Why do so many of us who know ourselves to be loved, believe ourselves loved, not manifest that with gratitude and joy? Are we really accepting ourselves as loved and lovable? If we cannot approach another with care, consideration, kindness can it be we cannot find those qualities in our own life, in our valuation of self, in our faith, our trust, in God’s love for us?

Do we really believe love is patient and kind and that it—not self-righteousness, not anger, not the wagging finger–conquers? Do we kneel down in prayer to listen to God, or do we knell down to tell God what we want done? Do we, who claim to walk in God’s ways, really believe God humbles himself to bring healing to the world? How will anyone feel the love of God in the church unless someone in the church surrenders to the heart and mind of God and goes out and embraces him or her with humble, true and treasuring love?

Why are so many of these questions applied by so many outside the church to so many within the church about whom they are so not true? Why have we not the public image of our ancestors in Acts, the early Christians whose communal concern and care startled their neighbours? Why has the world grown so weary of Christ’s church? Why, to the world, does it seem we can do no right despite all our efforts to do good? Why does a culture that has grown out of the Christian faith desiderate greed and lust rather than goodness and love?

Why have we let dwindle those great resources for the welfare of the church and the world, the monasteries, nunneries, and other houses of relentless prayer? Why, when so many are seeking guidance through yoga, relaxation, centering, meditation classes, are we not hanging up outside our doors our shingle “Personal Training for the soul, by appointment”? Are we using our signage well? Is it sufficient to list Sunday worship services alone when there are so many more things we do? Should the cure of souls be removed from the administration of property? Should clerics be focused on spiritual guidance? Should out-reach, budgets and buildings be given over to the care of someone else? Are we sharing, joining, and using wisely our resources or are individual fiefdoms blocking the way?

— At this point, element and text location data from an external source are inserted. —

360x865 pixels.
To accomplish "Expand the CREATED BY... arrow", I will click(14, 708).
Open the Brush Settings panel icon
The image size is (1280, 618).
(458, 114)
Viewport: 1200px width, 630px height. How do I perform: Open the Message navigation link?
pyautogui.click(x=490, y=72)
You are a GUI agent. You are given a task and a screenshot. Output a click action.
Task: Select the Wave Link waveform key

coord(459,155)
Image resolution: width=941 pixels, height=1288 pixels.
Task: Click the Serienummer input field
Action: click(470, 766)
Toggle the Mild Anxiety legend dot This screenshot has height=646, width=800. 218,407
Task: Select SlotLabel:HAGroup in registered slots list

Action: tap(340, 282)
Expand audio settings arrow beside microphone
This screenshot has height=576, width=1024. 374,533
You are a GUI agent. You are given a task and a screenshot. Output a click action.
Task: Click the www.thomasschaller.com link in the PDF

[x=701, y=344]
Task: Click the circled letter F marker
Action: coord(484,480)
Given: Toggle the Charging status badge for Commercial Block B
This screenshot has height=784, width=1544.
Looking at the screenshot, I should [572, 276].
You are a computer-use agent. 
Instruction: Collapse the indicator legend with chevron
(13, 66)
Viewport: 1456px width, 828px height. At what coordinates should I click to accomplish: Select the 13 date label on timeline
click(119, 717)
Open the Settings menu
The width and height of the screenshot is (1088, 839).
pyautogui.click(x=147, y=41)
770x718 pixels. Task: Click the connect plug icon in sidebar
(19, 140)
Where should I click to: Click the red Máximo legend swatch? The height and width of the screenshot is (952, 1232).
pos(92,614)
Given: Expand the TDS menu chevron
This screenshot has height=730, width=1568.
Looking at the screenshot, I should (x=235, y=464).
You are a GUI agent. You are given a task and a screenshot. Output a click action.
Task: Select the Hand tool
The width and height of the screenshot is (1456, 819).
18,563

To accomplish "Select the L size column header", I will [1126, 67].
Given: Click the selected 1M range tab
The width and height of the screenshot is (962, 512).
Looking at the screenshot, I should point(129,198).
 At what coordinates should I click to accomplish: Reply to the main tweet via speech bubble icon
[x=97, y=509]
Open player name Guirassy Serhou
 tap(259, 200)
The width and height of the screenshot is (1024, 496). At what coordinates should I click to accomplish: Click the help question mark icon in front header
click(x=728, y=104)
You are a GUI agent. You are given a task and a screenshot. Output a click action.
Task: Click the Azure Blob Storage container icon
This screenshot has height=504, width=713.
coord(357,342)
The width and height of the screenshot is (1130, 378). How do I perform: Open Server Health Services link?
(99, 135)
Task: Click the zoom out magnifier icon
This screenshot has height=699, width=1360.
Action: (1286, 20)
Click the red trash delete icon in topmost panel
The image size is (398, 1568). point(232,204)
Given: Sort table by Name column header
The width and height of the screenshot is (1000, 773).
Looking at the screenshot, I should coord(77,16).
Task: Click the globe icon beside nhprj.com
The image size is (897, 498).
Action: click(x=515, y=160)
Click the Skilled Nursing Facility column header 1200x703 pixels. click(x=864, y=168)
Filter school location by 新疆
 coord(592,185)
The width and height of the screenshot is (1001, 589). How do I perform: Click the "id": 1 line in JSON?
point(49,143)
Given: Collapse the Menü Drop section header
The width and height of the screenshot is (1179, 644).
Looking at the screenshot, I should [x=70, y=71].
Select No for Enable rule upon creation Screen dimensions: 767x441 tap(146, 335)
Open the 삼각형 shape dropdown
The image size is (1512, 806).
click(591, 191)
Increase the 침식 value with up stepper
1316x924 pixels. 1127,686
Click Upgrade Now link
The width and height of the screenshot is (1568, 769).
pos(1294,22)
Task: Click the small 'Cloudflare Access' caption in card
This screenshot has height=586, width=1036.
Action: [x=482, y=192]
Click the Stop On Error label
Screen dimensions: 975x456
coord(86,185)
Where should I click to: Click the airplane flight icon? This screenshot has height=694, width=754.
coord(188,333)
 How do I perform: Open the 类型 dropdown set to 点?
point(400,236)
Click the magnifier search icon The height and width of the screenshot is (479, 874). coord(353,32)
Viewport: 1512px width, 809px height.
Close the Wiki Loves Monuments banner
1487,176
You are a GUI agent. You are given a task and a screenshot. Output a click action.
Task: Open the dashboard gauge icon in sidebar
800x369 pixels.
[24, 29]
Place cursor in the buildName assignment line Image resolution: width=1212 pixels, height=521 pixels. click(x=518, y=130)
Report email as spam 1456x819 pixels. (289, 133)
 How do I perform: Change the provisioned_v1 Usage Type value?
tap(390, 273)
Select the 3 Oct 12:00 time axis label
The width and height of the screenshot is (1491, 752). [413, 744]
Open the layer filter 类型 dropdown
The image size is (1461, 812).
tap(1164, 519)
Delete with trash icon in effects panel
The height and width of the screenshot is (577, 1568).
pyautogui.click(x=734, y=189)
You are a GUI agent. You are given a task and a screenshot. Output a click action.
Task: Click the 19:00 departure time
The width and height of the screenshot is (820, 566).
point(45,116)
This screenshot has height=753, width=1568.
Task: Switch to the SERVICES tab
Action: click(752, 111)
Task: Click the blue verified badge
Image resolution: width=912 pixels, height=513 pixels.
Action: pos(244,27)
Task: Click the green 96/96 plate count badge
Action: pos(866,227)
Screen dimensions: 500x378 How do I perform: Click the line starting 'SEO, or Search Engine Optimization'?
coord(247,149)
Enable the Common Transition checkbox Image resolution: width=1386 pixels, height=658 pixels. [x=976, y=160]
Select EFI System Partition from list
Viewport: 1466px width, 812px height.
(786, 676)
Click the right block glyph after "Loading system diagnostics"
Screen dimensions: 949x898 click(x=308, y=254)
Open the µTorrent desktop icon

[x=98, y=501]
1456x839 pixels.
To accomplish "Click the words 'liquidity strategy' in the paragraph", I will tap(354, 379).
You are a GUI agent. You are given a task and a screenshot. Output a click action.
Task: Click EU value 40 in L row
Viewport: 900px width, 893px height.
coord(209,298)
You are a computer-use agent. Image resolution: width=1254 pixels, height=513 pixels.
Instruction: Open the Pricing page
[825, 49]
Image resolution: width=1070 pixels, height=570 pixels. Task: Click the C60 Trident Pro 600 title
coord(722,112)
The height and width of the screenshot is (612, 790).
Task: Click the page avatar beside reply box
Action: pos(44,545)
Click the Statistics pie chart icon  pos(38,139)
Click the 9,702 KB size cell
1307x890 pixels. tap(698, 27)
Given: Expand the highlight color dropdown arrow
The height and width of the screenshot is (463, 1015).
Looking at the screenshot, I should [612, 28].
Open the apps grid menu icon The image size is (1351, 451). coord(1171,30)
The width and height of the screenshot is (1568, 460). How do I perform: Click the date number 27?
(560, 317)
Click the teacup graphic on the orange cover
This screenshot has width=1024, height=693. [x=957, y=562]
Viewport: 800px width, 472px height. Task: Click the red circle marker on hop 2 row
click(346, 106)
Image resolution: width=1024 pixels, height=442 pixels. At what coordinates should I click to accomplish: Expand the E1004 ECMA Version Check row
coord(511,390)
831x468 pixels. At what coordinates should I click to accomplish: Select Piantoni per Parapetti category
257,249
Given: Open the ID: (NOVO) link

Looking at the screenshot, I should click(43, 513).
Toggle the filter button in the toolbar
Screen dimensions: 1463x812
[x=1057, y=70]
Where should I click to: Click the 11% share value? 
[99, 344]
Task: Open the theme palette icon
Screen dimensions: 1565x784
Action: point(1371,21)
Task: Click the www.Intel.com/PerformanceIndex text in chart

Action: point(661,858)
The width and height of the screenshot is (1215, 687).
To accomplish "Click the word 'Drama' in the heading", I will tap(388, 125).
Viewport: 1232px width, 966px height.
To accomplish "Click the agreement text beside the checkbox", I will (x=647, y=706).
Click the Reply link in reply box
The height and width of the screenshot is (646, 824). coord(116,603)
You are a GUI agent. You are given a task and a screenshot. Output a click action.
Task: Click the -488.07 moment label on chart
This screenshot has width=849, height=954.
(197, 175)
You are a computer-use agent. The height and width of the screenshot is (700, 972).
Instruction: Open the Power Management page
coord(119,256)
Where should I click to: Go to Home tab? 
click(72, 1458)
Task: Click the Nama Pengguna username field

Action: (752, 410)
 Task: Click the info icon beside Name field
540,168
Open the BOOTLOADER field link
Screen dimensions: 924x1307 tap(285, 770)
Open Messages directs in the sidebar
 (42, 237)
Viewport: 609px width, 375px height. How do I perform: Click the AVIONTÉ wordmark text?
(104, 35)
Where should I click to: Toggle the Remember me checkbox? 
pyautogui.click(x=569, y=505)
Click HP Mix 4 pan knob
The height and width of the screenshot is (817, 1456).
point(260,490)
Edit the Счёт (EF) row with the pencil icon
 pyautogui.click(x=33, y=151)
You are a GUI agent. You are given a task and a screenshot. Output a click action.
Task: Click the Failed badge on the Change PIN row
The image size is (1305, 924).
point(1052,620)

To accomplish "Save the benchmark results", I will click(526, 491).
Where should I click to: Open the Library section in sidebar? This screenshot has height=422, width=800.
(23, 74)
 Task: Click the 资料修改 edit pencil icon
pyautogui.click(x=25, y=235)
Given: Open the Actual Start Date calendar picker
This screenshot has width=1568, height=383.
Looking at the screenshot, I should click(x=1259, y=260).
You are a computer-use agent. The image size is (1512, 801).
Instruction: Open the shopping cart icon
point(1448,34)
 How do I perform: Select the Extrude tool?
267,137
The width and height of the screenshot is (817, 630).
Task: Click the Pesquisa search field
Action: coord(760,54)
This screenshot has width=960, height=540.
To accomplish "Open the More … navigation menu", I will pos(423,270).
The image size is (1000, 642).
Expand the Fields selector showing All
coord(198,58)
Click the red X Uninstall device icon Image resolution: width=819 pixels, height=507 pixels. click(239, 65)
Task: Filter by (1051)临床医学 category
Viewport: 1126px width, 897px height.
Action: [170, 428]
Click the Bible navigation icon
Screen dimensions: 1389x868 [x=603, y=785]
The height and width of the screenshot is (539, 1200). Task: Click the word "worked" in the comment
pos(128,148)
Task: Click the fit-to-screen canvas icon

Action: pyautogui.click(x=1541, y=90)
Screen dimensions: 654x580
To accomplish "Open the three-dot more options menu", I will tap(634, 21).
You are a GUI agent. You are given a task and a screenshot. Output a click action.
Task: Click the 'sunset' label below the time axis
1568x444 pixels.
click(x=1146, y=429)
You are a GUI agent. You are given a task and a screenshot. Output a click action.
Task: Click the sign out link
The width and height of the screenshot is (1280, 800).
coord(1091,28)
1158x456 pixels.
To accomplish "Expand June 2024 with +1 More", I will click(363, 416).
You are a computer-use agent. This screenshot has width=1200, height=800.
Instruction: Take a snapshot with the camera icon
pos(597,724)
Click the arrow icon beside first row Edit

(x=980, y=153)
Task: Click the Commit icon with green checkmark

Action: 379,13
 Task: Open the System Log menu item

Why are we so repulsive? Can we rise above all this? Can we consecrate the derision of the world in Him who was rejected? Can we hold valiant in hope? Can we shrive our sins, and strive on? Can we be sanguine in our witness before a culture that detests it? Can we blazon our icons in a world that more and more demands their sequestration?

I am not writing a draft for a communal examination of conscience. I am asking questions about how we operate, about how too many view us, and why they so view us. Our responses are crucial, more so than any organizational or budgetary plan.

Christianity is about people dealing with people, lovingly, creatively. This is where we start; this is where we finish. Incarnation is personal, the person of Christ, the place wherein God and man touch each other with deepest respect and compassion. Such is our vocation. It is personal to the core. It is of Christ. It is to be Christ, here, and now. Sunday services, masses and sacraments, preaching and singing exist to serve this, and to serve it well. If they do not do so, if we live in an age when they can no longer do so, we owe these sacred relics of our past a reverent adieu and must move on. Christ is not an institution or a ritual. Christ is a person. We are his body, the flesh and blood in which his spirit wills to be alive, in which his spirit wills to live in this world, for this world.

Spurred on by Dietrich Bonhoeffer, for decades theologians have been debating whether Christianity can be religion-less. There is no debating the issue. It can. Dare we be also? In this eldritch new world is this the format, the language, we need to use?